* _WHAT TO PRODUCE_
Which lines of the items below contain the string "Click"? Return each of them in full.

Pointing data for screenshots and documents:
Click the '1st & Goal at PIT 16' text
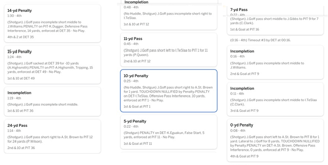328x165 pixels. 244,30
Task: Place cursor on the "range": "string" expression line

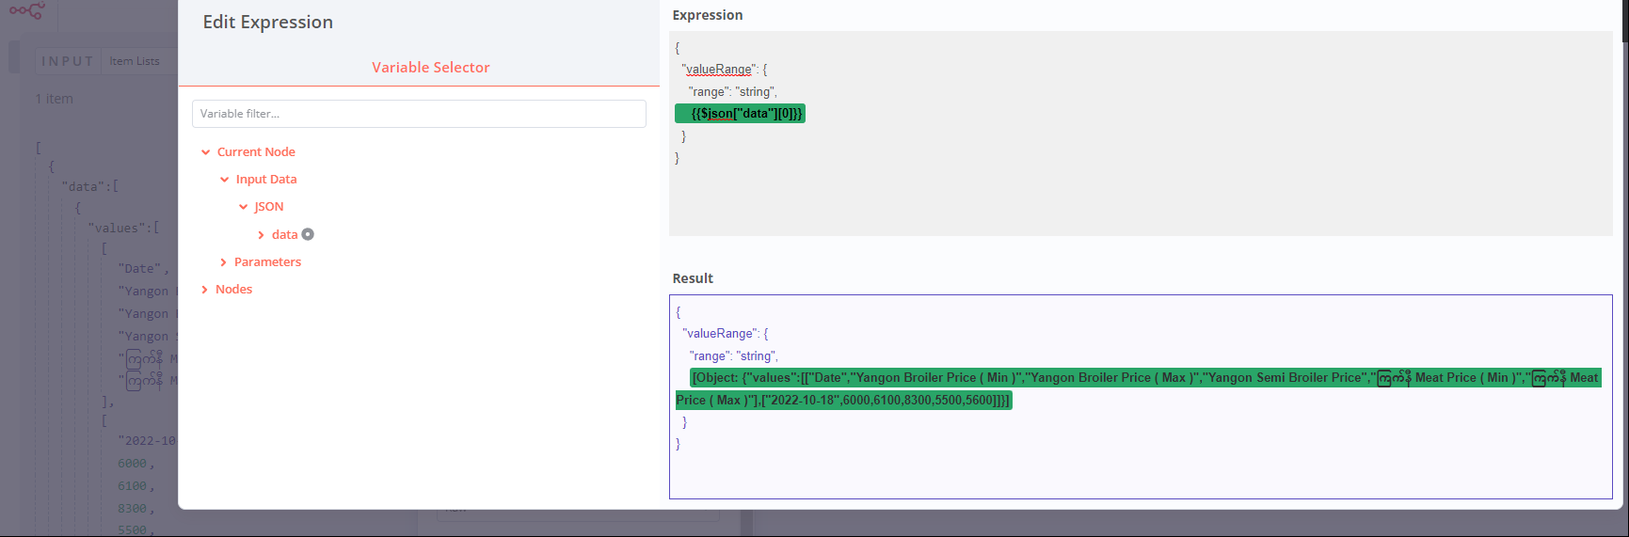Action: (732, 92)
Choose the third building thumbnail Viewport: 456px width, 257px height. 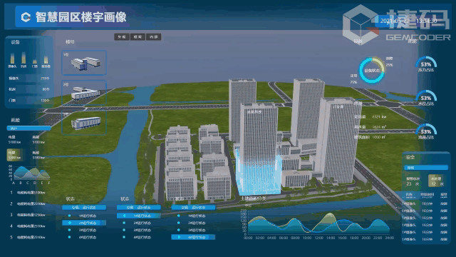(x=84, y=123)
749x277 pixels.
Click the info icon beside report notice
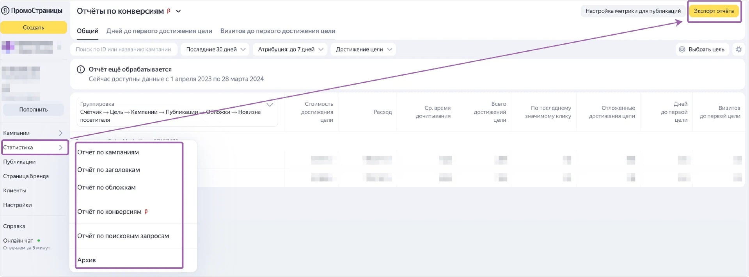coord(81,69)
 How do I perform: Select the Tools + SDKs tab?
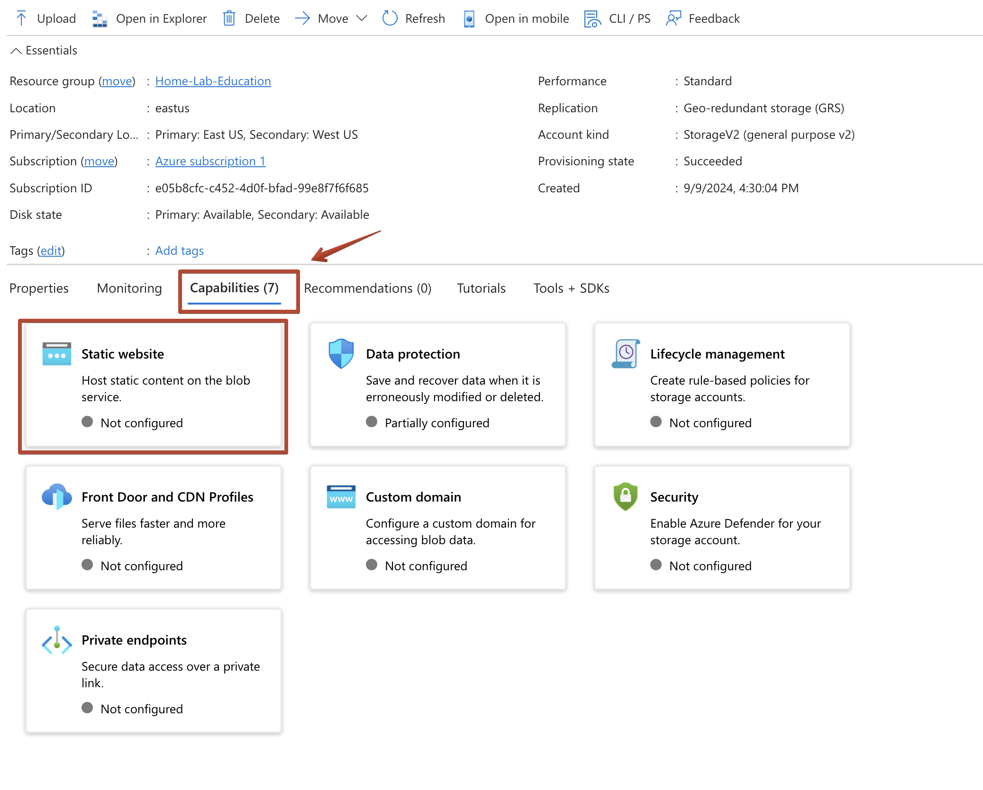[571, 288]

* _ANSWER TO THE TASK_
Click the '1st & Goal at PIT 16' text
Click the info icon beside report notice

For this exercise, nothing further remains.